■ Excerpts from a dataset
-.-.-

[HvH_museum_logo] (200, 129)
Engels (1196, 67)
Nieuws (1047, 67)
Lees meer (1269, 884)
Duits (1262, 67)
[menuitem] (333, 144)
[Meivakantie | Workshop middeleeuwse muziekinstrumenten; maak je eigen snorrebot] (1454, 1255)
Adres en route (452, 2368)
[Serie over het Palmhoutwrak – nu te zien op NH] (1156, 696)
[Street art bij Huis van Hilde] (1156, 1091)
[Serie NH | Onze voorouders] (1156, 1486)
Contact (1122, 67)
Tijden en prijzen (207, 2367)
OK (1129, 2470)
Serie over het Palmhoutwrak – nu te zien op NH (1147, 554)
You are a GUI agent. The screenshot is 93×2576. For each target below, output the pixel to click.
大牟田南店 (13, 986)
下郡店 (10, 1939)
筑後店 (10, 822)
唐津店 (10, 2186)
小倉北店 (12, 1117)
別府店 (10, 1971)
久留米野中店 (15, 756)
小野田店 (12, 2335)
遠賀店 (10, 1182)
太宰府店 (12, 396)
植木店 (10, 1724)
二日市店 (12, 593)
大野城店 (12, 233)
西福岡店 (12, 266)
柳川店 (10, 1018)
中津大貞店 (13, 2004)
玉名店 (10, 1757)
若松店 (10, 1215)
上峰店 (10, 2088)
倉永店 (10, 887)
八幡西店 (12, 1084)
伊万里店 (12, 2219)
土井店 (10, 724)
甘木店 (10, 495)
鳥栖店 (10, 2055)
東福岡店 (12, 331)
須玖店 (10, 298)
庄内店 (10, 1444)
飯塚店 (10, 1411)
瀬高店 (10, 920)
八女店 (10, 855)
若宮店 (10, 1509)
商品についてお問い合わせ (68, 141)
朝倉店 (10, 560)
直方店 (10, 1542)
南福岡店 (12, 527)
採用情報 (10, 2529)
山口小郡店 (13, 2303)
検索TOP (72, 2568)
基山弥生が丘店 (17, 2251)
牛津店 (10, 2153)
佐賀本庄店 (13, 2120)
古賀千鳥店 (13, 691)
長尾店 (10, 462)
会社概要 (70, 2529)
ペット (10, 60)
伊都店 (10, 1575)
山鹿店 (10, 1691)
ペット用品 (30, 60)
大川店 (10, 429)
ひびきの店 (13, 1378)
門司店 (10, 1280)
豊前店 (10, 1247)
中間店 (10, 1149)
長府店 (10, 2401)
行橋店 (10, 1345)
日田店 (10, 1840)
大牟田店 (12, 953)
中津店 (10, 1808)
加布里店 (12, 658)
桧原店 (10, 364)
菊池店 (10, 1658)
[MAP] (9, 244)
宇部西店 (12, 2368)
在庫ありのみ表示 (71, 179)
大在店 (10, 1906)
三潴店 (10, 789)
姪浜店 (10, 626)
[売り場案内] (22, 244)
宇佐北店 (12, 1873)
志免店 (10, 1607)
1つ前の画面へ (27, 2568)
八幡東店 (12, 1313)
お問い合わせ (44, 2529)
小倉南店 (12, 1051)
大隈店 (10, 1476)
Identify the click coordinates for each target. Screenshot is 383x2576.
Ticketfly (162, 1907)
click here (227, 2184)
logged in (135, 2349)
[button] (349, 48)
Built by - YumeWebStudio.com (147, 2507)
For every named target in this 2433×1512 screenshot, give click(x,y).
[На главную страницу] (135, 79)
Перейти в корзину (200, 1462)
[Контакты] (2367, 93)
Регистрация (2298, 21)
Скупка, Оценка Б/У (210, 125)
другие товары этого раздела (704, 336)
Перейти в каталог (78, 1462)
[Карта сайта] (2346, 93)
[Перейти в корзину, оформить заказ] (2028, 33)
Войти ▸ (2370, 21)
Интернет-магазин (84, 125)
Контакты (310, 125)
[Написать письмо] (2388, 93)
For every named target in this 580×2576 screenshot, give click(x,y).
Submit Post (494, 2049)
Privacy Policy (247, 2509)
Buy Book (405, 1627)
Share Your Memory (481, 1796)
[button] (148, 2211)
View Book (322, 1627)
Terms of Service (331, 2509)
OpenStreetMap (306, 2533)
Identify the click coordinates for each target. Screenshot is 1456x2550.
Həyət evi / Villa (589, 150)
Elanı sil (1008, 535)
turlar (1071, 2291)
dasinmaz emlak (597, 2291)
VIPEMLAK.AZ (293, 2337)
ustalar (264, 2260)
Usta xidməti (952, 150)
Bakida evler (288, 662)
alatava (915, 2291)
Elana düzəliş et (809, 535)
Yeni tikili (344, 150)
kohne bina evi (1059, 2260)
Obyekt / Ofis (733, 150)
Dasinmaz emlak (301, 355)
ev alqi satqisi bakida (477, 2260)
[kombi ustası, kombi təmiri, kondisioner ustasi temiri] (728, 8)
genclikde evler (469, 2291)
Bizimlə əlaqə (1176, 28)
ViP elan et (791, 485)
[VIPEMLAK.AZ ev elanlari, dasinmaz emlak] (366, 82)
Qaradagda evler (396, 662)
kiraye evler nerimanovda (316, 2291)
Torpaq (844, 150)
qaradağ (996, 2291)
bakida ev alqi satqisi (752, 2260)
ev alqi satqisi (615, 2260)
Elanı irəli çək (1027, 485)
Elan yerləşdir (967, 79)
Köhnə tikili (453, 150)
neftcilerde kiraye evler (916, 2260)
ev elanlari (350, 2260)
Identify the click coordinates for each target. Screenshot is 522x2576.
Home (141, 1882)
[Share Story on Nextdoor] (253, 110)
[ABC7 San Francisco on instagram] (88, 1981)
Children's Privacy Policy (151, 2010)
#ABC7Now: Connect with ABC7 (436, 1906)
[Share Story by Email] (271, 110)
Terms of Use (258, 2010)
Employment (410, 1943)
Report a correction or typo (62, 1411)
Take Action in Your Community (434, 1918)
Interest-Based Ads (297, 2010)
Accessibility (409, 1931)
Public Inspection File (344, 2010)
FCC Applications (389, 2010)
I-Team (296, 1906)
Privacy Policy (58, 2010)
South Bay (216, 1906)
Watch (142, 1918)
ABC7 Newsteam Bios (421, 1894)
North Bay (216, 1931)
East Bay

-.-.-

■ Exercise details
Could you return exactly the stretch of the data above that starts at the line with "古賀千鳥店 (13, 691)" and ends at the line with "[button] (349, 48)", both lines included?

■ Output for this task
古賀千鳥店 (13, 691)
長尾店 (10, 462)
会社概要 (70, 2529)
ペット (10, 60)
伊都店 (10, 1575)
山鹿店 (10, 1691)
ペット用品 (30, 60)
大川店 (10, 429)
ひびきの店 (13, 1378)
門司店 (10, 1280)
豊前店 (10, 1247)
中間店 (10, 1149)
長府店 (10, 2401)
行橋店 (10, 1345)
日田店 (10, 1840)
大牟田店 (12, 953)
中津店 (10, 1808)
加布里店 (12, 658)
桧原店 (10, 364)
菊池店 (10, 1658)
[MAP] (9, 244)
宇部西店 (12, 2368)
在庫ありのみ表示 (71, 179)
大在店 (10, 1906)
三潴店 (10, 789)
姪浜店 (10, 626)
[売り場案内] (22, 244)
宇佐北店 (12, 1873)
志免店 (10, 1607)
1つ前の画面へ (27, 2568)
八幡東店 (12, 1313)
お問い合わせ (44, 2529)
小倉南店 (12, 1051)
大隈店 (10, 1476)
Identify the click coordinates for each target. Screenshot is 383x2576.
Ticketfly (162, 1907)
click here (227, 2184)
logged in (135, 2349)
[button] (349, 48)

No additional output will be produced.